The Last Story of Mina Lee Page 44

“There aren’t many places left these days for a small business, I guess.”

“Yes, yes, that makes sense,” Mina said. “I should . . . get back to my store.” She forced a smile to obscure the quickening of her heart, the rising nausea, the cold sweat on her neck. “I’m sure I will see you around?”

Not that Mrs. Baek had wronged her in any way, but rather she represented a time that Mina had no reason to relive, a time during which she was particularly vulnerable, when she had first moved to America, when she had been so naive to think that she could run away from the past, when she had replaced the sorrow of losing her husband and daughter with the sorrow of losing a lover, a father to her child, when all the sorrows in her life threatened to undo her, and Mrs. Baek, the entire time, appeared so put together, so confident, educated, and thoughtful.

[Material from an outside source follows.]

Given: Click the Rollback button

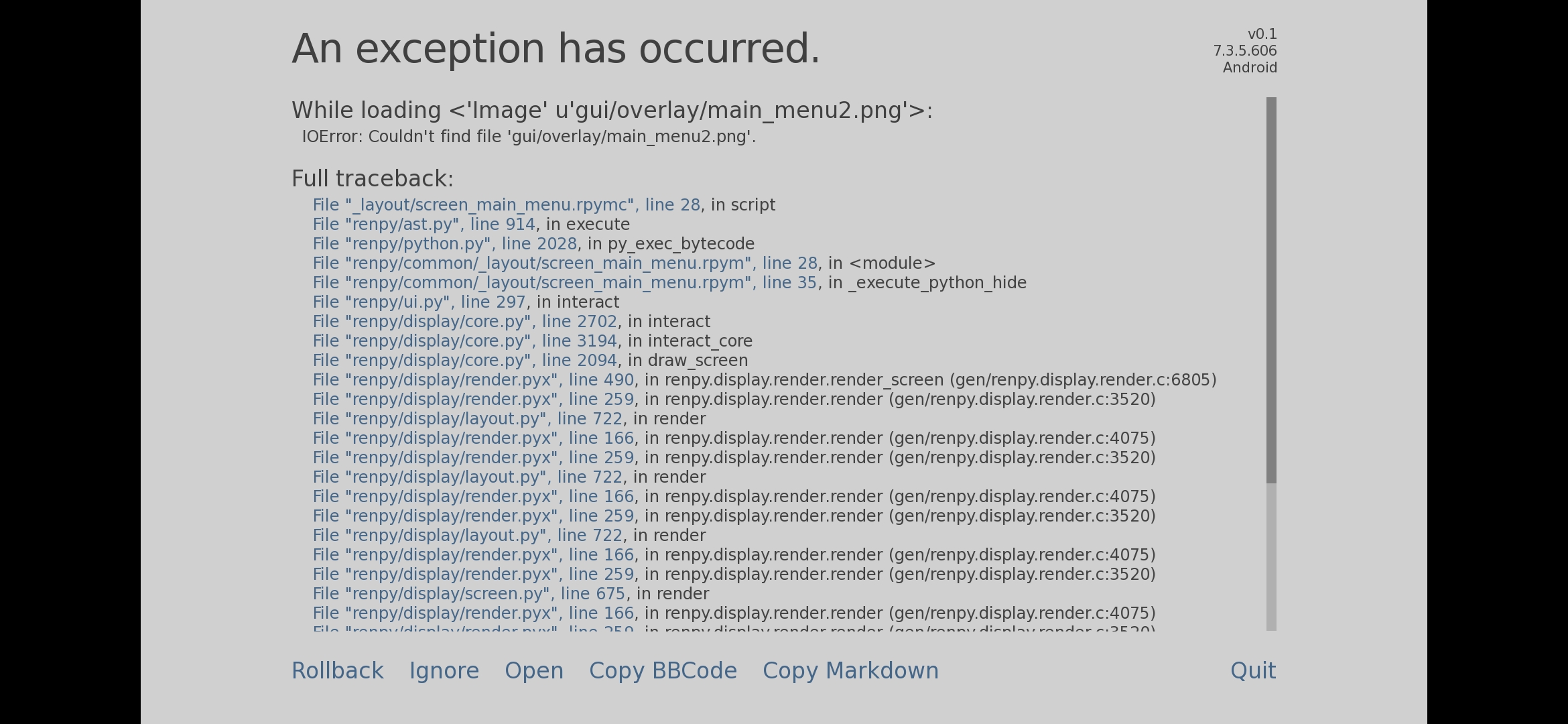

As soon as she entered her store, Mina sat down on the floor behind her counter, tending to that history: It’s not your fault. None of this is your fault, how she had longed to say this to Lupe in the station wagon on that day, the blood running down the side of Mr. Kim’s jaw, how she had thrown up in the toilet and Mrs. Baek wiped down her face like a child’s after his final phone call.

Mrs. Baek had entered her life one more time, like a ship that passed, churning water. But perhaps what terrified Mina the most wasn’t a resurgence of what happened, what could have happened, what had never happened, but instead something that Mrs. Baek threatened to offer—friendship again.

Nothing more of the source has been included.